== Data extracts

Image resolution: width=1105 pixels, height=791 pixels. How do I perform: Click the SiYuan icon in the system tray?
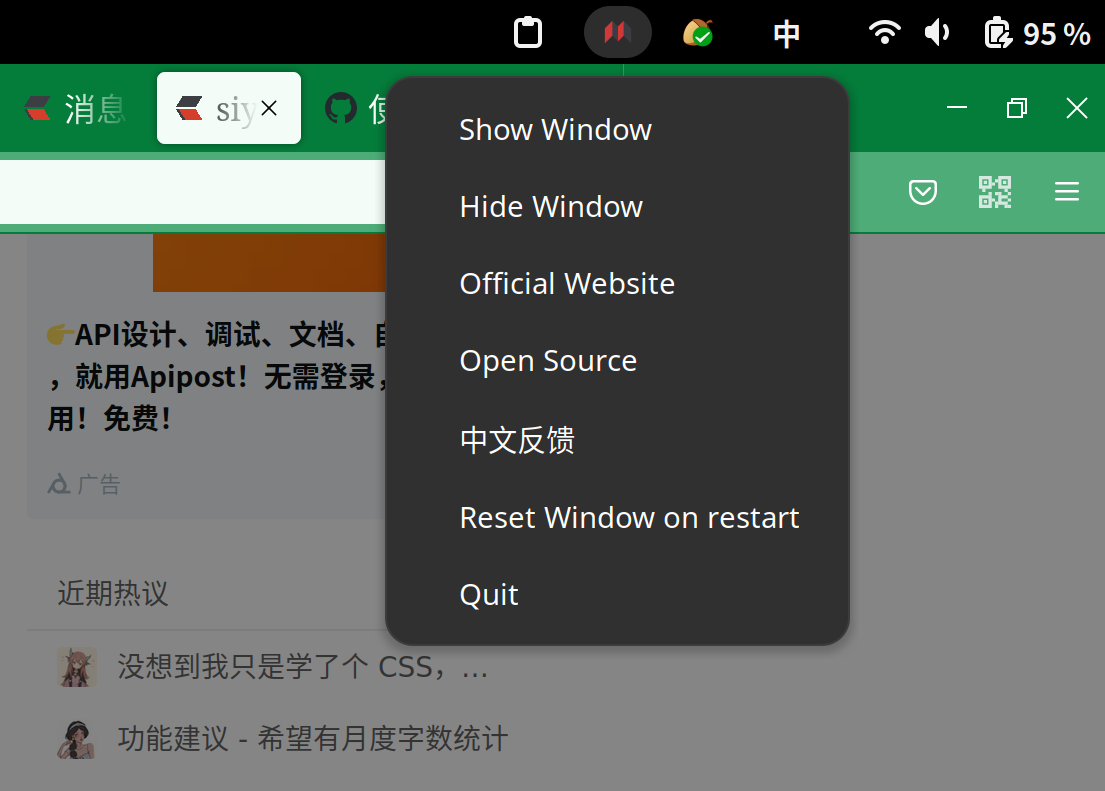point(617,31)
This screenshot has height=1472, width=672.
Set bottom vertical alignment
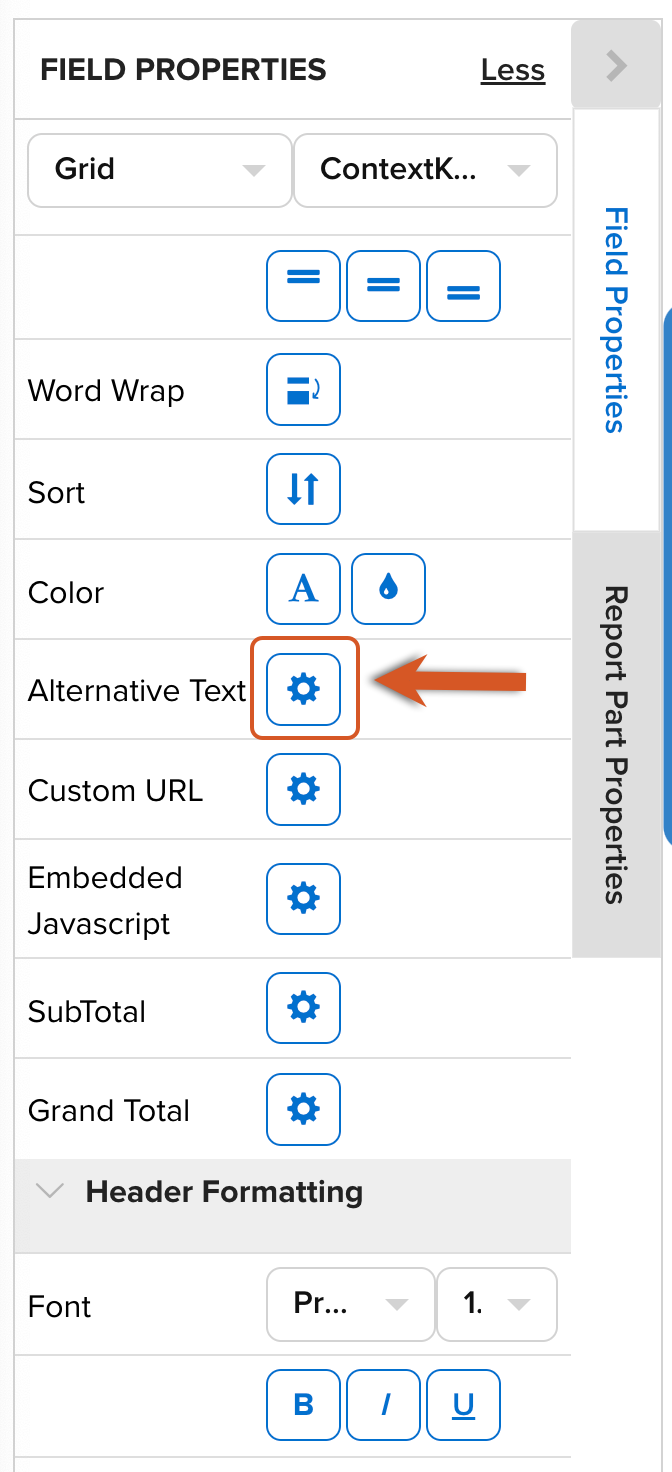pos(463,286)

====

Task requirements
In the copy, no pictures are to appear; write out exactly the lines from the one containing "This screenshot has height=1472, width=672." through the end of the listing above and no further lines.

Exercise solution
This screenshot has height=1472, width=672.
Set bottom vertical alignment
pos(463,286)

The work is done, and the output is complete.